▶ **Problem**: Word for word, restate all of the entries.

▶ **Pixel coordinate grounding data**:
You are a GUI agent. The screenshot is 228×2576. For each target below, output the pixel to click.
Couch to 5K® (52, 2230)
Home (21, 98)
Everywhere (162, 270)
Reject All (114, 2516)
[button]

▶ **Solution below**:
You are a GUI agent. The screenshot is 228×2576. For each target below, output the pixel to click.
Couch to 5K® (52, 2230)
Home (21, 98)
Everywhere (162, 270)
Reject All (114, 2516)
[button]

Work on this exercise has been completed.